Saved data entries:
====

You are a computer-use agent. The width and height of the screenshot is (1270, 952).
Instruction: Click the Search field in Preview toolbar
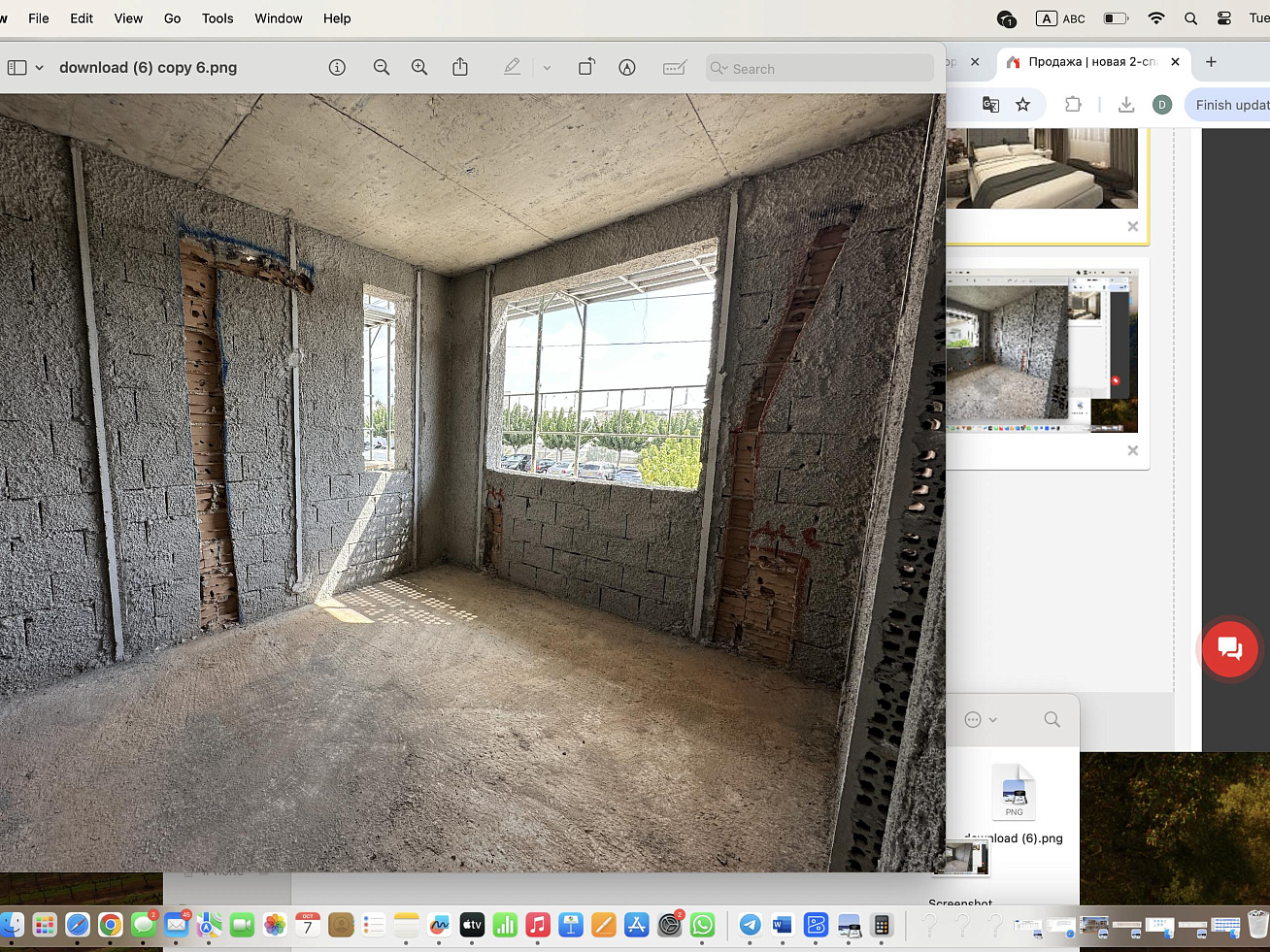(x=820, y=69)
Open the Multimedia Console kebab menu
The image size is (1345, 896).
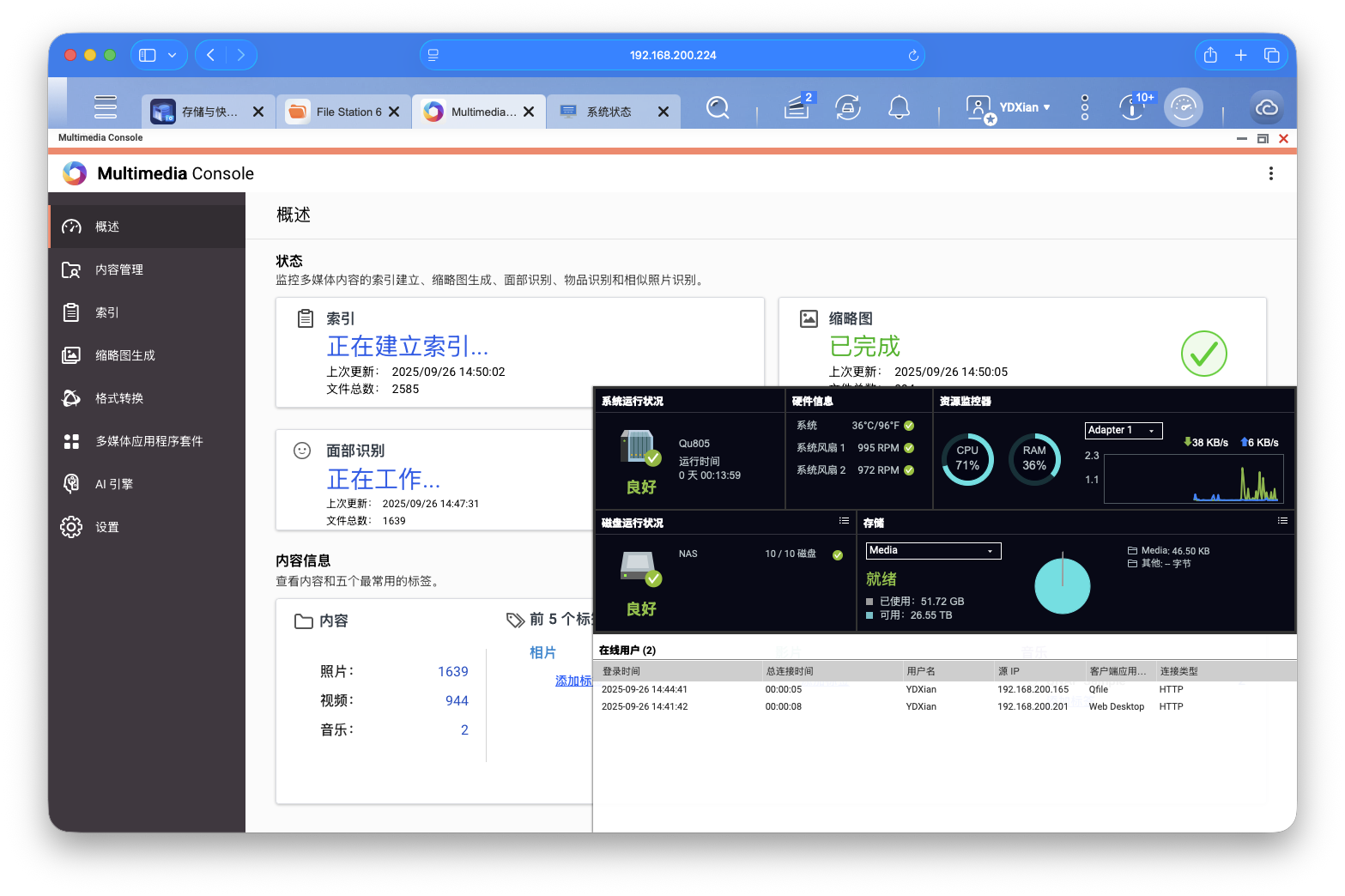pos(1271,173)
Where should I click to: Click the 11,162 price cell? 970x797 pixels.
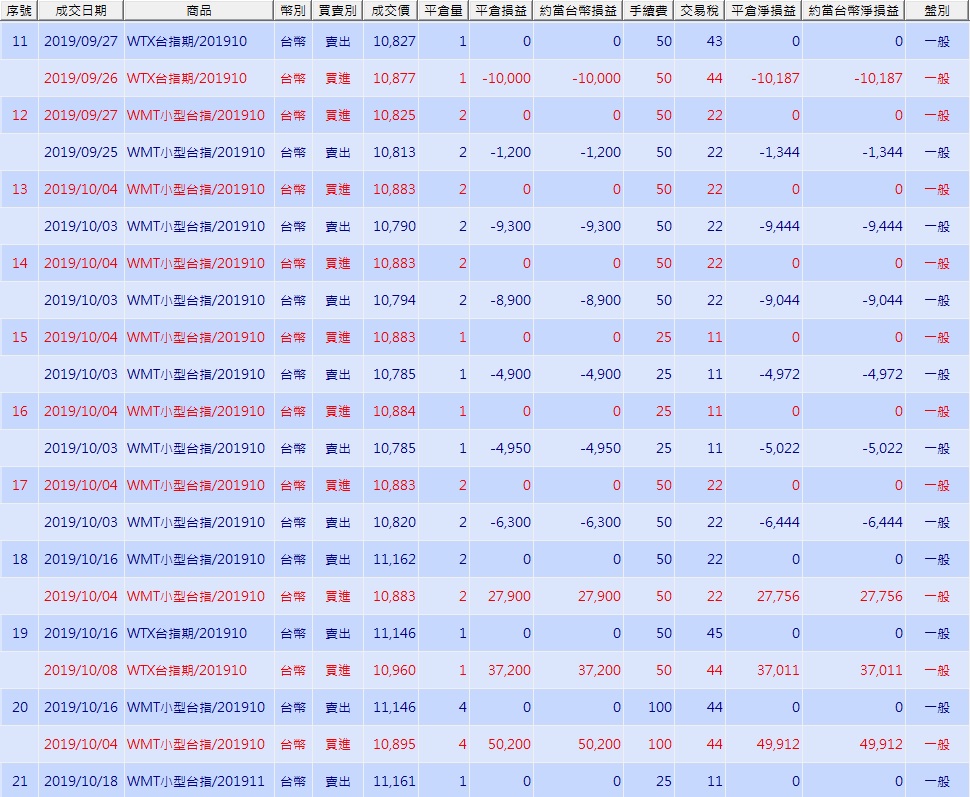(395, 559)
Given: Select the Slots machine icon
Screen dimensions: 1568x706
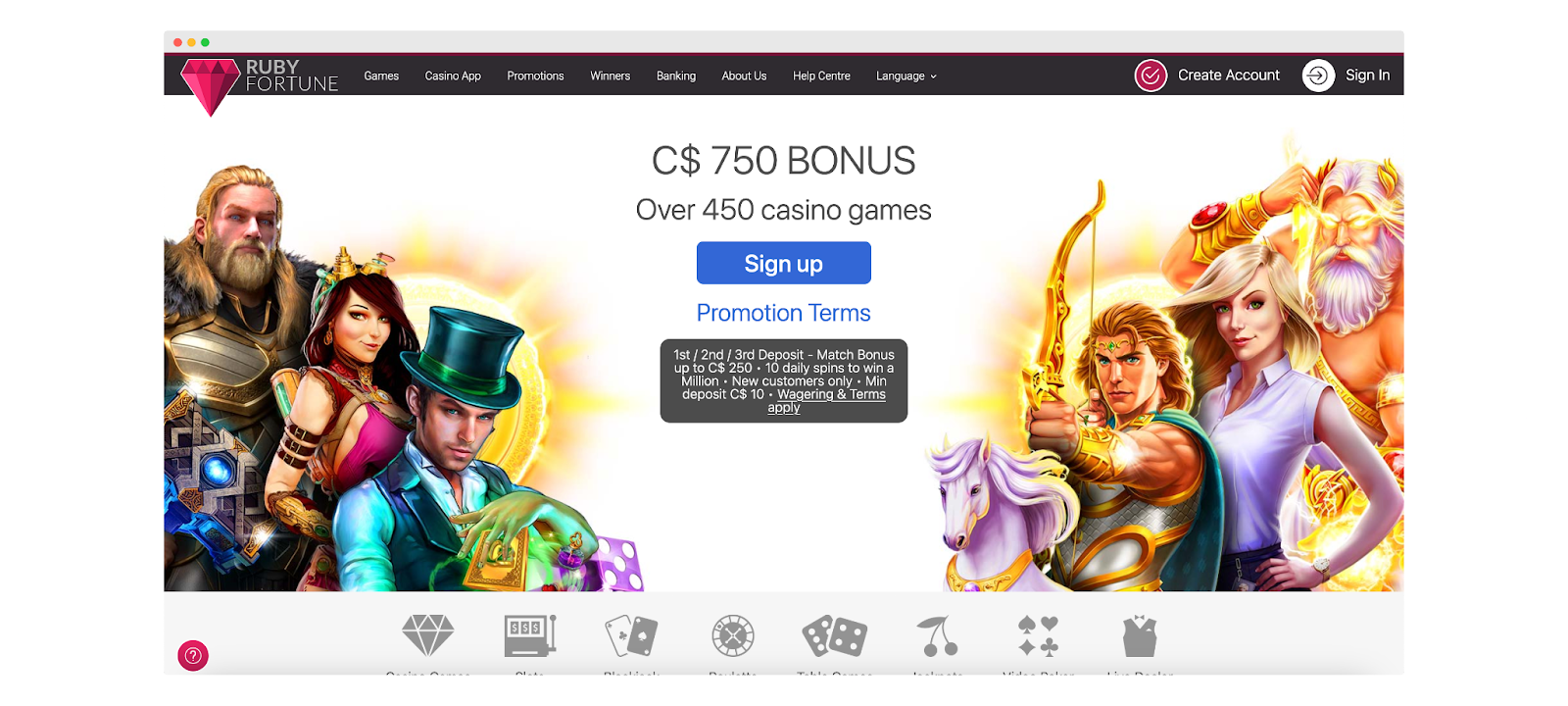Looking at the screenshot, I should 530,635.
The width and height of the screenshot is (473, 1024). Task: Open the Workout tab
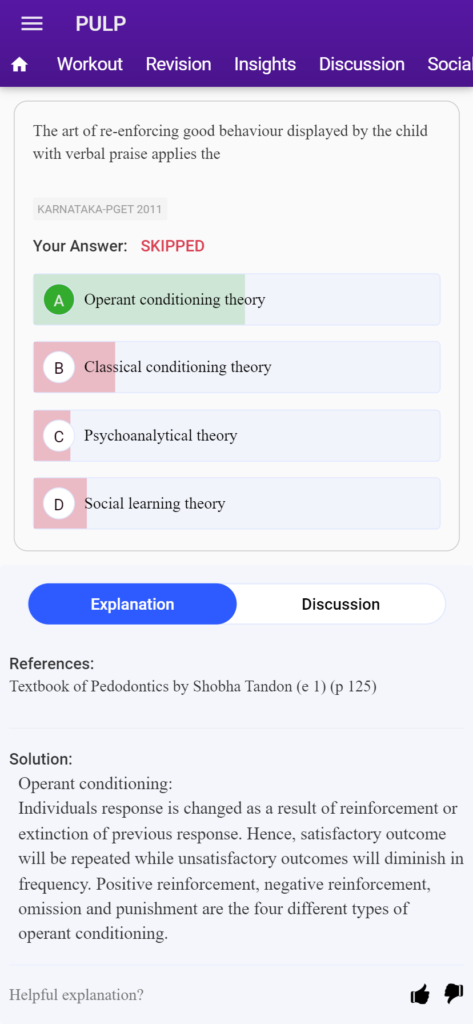tap(90, 64)
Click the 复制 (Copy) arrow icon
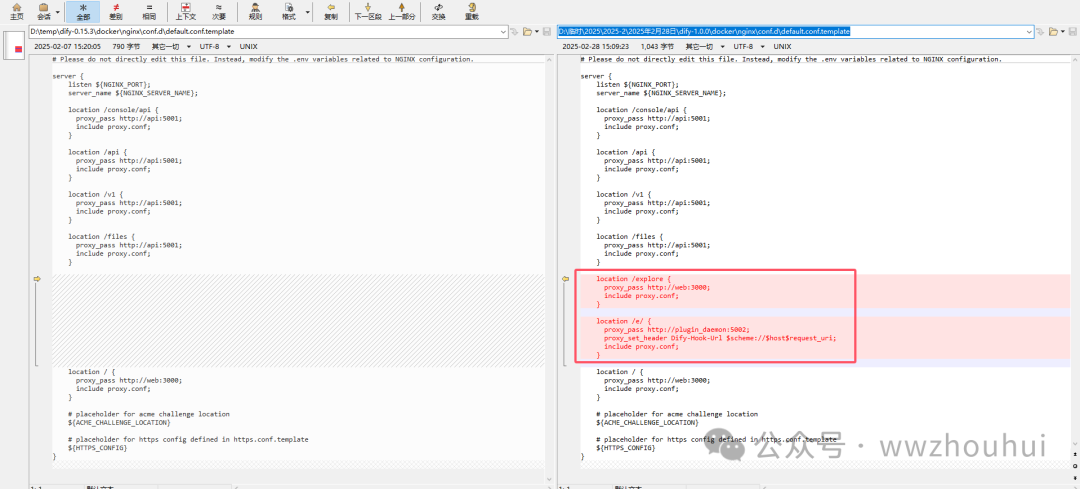This screenshot has width=1080, height=489. coord(330,12)
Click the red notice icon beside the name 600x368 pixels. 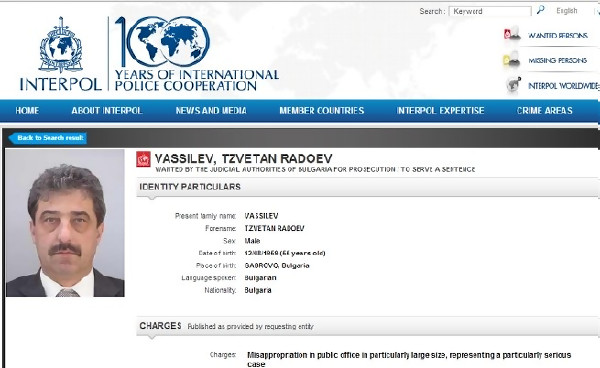(143, 160)
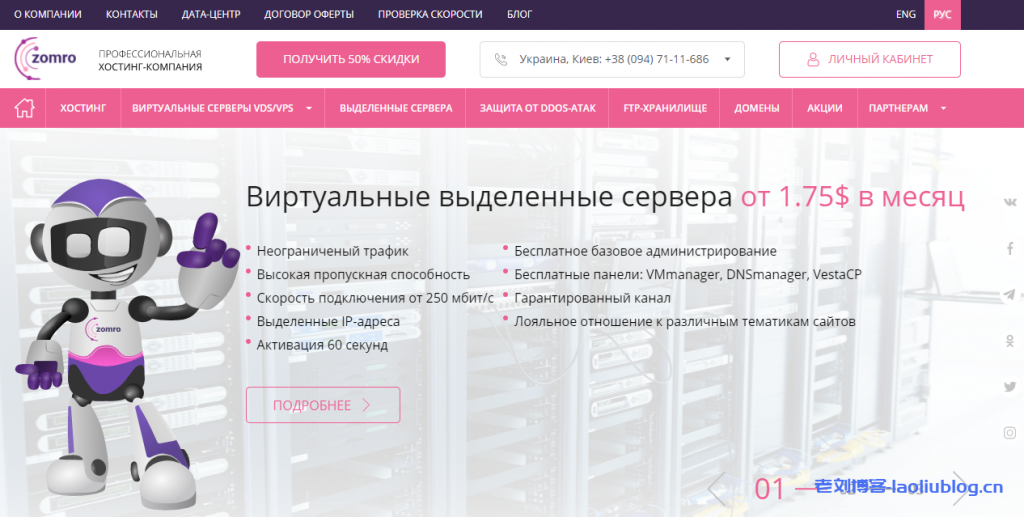The width and height of the screenshot is (1024, 517).
Task: Switch site language to ENG
Action: pos(905,15)
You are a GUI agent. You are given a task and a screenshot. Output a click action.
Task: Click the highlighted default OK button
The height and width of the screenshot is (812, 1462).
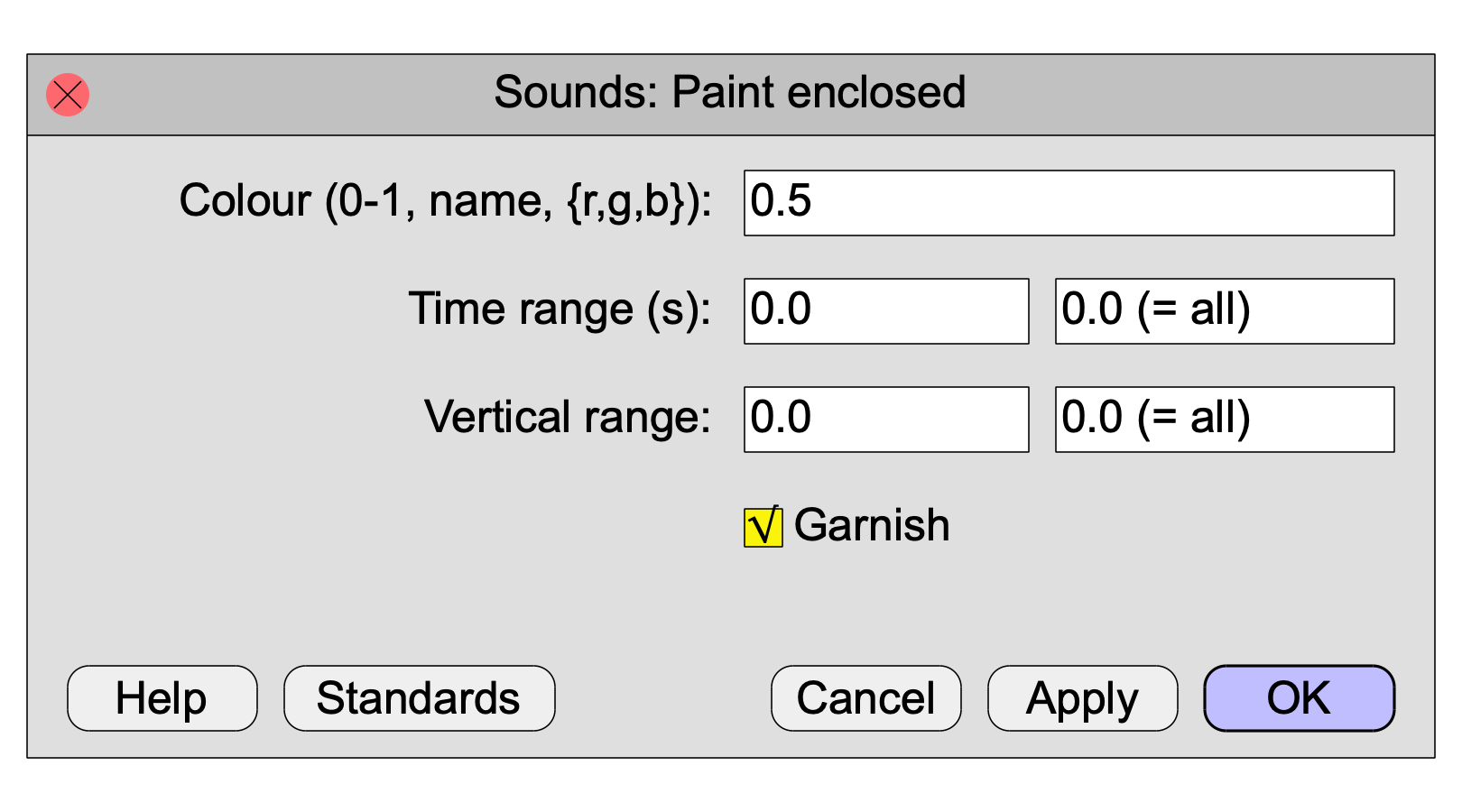1300,698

====

- **Task to complete**
Your response should be made up of the lines in the data that contain the word "agent".

- **Response to this task**
You are a computer-use agent. The width and height of the screenshot is (1270, 952).
You are a GUI agent. You are given a task and a screenshot. Output a click action.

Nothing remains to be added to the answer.